- Texto
=-=-=-=-=
No es menos outsider el arranque de Elling, hermanos de sangre, del también noruego Ingvar Ambjørnsen. Otra vez la inadaptación a una sociedad que lo tiene todo hecho o previsto en caso de descarrilamiento personal. En este caso son dos hermanos inadaptados que viven en un piso tutelado por los servicios sociales del Estado y que se gastan el subsidio en una línea erótica telefónica. A partir de ahí no parará el tobogán de la risa, siempre al borde del precipicio humano y social, pero del que asombrosamente salen bien parados los hermanos Elling.
Si algún denominador común se puede rastrear entre la novela negra y la novela humorística nórdica, quizás sea la ausencia de pasión. Ya sea para el crimen o para arrancar la sonrisa no se parte de situaciones impulsivas, propias de sangre caliente, más bien el origen es una época depresiva o desconsolada, alguien que quiere cambiar de vida, se mata o se ríe desde cierta planificación. Es el caso de Goran Borg, el protagonista de Las manos más hermosas de Delhi, de otro sueco, Mikael Bergstrand.
“Soy periodista. Un finlandés normal, un individuo cuya personalidad se caracterizaría por unos rasgos faltos de pretensión: educación mediocre, escasa ambición y una americana ajada”.
Sería una exageración decir que Bergstrans escribe sobre el alambre. Su argumento va sobre un camino trillado —viaje de suecos a India—, el típico choque Norte-Sur, pero en ningún caso se producen situaciones hilarantes o dramáticas, sino más bien una comedia amable, una previsible anécdota sin altibajos que a veces arranca la sonrisa.
Borg, despedido de su empresa de toda la vida, en plena depre existencial es animado por su amigo a que le acompañe en un tour por India. El viaje supone para Borg un antes y un después, que diría aquel, pero todo dentro de un orden, tanto del protagonista, que se adapta sin mayores contratiempos a la cachazuda informalidad de los indios, como de los indios que ven el lado bueno de los cabeza cuadrada.
La fiesta del holy, de por sí una locura (una especie de tomatina a lo bestia), no consigue meternos en ella por mucho bhang que nos tomáramos. Si quería una novela antropológica, llega tarde y si su pensión era entretenernos, la competencia es muy dura. La novela se deja leer, es amable y biempensante. Cubre todos los tópicos del olor, el Ganghes, las castas y el trabajo de niños para multinacionales. Pasa por encima de todo sin ahondar en la herida y, menos aún, sin retorcerla en el sentido dramático o sátiro. No es un sueco para hacernos reír en este caso, sino un sueco amable que nos deja fríos, y que nos arrancará alguna sonrisa en algún momento. Nada que ver con las calenturas de Paasilinna.
=-=-=-=-=
- Datos extraídos
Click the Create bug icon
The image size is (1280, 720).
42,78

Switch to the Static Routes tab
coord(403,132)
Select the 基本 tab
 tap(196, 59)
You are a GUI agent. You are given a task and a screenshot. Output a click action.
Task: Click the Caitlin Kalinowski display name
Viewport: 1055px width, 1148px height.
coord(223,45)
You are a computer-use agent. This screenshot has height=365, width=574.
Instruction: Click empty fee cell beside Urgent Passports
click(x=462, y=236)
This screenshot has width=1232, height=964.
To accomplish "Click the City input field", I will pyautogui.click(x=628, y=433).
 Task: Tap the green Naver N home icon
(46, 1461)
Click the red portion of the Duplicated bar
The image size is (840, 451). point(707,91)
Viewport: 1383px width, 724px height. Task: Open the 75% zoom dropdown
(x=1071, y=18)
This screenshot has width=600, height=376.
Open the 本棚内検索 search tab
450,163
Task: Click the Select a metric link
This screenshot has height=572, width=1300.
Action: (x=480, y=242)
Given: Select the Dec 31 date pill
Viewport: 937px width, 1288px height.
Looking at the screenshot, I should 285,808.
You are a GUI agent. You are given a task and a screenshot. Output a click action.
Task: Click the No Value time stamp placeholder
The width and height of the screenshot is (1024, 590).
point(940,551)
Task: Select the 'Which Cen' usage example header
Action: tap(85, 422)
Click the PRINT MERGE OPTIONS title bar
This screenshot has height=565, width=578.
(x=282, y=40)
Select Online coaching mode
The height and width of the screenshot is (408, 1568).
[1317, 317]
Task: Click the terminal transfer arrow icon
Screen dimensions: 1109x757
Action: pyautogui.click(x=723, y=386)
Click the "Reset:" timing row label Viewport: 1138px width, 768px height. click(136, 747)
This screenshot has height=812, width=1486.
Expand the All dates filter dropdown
=-=-=-=-=
- Tareas
1. En el texto sobre novela humorística nórdica, ¿en qué se gastan el subsidio los hermanos Elling?
2. Sigue escribiendo el texto sobre novela humorística nórdica desde su última frase.
El listado no tiene nada que ver con esto.

- Respuestas
1. En una línea erótica telefónica.

2.
“Soy periodista. Un finlandés normal, un individuo cuya personalidad se caracterizaría por unos rasgos faltos de pretensión: educación mediocre, escasa ambición y una americana ajada. Tengo más de treinta años y soy el convencionalismo andante, cosa que de vez en cuando me irrita”, excepto por la edad, parece que Paasilinna se retrata así mismo en su última traca, Prisioneros en el paraíso. Lo que aquí sería un chiste de Lepe, el finlandés ha convertido en novela el desgraciado accidente aéreo en el que sobrevive un popurrí de enfermeras suecas, leñadores finlandeses, médicos noruegos y azafatas inglesas en medio de la jungla indonesia. Nuevamente la locura, que antes nos enseñó a matar con saña y ahora a reír con ganas, nos viene de ese Norte, aparentemente solitario y depresivo. El Norte parece el Sur y el Sur el Norte. Va a ser cosa del cambio climático ese.
Las manos más hermosas de Delhi de Mikael Bergstrand. Traducción de Mayte Giménez y Pontus Sánchez. Alfaguara, 2013. 392 páginas. 18,50 euros (electrónico: 9,99).
Prisioneros en el paraíso de Arto Paasilinna. Traducción de Dulce Fernández Anguita. Anagrama, 2012. 200 páginas. 16,90 euros.
El abuelo que saltó por la ventana y se largó de Jonas Jonasson. Sofia Pascual Pape. Salamandra, 2012. 416 páginas. 19 euros (electrónico: 9).
Naíf. Súper de Erlend Loe. Traducción de Cristina Gómez Baggethun. Nórdica, 2013. 240 páginas. 18,95 euros.
Elling. Hermanos de sangre de Ingvar Ambjørnsen. Traducción de Cristina Gómez Baggethun. Nórdica, 2013. 274 páginas. 19,50 euros.